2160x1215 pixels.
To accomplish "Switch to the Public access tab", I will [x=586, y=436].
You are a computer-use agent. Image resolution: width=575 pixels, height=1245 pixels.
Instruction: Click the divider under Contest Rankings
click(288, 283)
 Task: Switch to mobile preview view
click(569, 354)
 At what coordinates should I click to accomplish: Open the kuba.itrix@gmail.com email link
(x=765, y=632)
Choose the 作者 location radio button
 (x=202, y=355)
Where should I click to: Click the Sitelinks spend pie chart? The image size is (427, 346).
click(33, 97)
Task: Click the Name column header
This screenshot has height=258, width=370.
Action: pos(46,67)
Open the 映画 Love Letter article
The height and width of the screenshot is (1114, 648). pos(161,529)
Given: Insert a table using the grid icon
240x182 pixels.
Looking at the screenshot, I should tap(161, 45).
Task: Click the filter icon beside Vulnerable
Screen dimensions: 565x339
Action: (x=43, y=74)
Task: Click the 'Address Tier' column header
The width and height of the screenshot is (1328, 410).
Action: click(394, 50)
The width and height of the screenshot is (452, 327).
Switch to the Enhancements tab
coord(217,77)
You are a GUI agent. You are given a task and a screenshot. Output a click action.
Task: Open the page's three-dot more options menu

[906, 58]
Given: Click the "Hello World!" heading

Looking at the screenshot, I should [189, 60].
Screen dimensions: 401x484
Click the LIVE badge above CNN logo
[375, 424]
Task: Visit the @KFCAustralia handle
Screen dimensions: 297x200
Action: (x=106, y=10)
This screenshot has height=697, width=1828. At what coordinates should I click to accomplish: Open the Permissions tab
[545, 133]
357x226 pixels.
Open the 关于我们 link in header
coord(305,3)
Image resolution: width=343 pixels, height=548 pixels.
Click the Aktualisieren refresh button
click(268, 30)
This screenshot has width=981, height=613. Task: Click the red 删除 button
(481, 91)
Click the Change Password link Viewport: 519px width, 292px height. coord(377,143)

#### The problem:
In every one of the records above, change each occurrence of "Screen dimensions" to "Screenshot size". Leave everything else unchanged.

#### Written answer:
2160x1215 pixels.
To accomplish "Switch to the Public access tab", I will [x=586, y=436].
You are a computer-use agent. Image resolution: width=575 pixels, height=1245 pixels.
Instruction: Click the divider under Contest Rankings
click(288, 283)
 Task: Switch to mobile preview view
click(569, 354)
 At what coordinates should I click to accomplish: Open the kuba.itrix@gmail.com email link
(x=765, y=632)
Choose the 作者 location radio button
 (x=202, y=355)
Where should I click to: Click the Sitelinks spend pie chart? The image size is (427, 346).
click(33, 97)
Task: Click the Name column header
This screenshot has height=258, width=370.
Action: pos(46,67)
Open the 映画 Love Letter article
The height and width of the screenshot is (1114, 648). pos(161,529)
Given: Insert a table using the grid icon
240x182 pixels.
Looking at the screenshot, I should tap(161, 45).
Task: Click the filter icon beside Vulnerable
Screenshot size: 565x339
Action: (x=43, y=74)
Task: Click the 'Address Tier' column header
The width and height of the screenshot is (1328, 410).
Action: click(394, 50)
The width and height of the screenshot is (452, 327).
Switch to the Enhancements tab
coord(217,77)
You are a GUI agent. You are given a task and a screenshot. Output a click action.
Task: Open the page's three-dot more options menu

[906, 58]
Given: Click the "Hello World!" heading

Looking at the screenshot, I should [189, 60].
Screenshot size: 401x484
Click the LIVE badge above CNN logo
[375, 424]
Task: Visit the @KFCAustralia handle
Screenshot size: 297x200
Action: (x=106, y=10)
This screenshot has height=697, width=1828. At what coordinates should I click to accomplish: Open the Permissions tab
[545, 133]
357x226 pixels.
Open the 关于我们 link in header
coord(305,3)
Image resolution: width=343 pixels, height=548 pixels.
Click the Aktualisieren refresh button
click(268, 30)
This screenshot has width=981, height=613. Task: Click the red 删除 button
(481, 91)
Click the Change Password link Viewport: 519px width, 292px height. coord(377,143)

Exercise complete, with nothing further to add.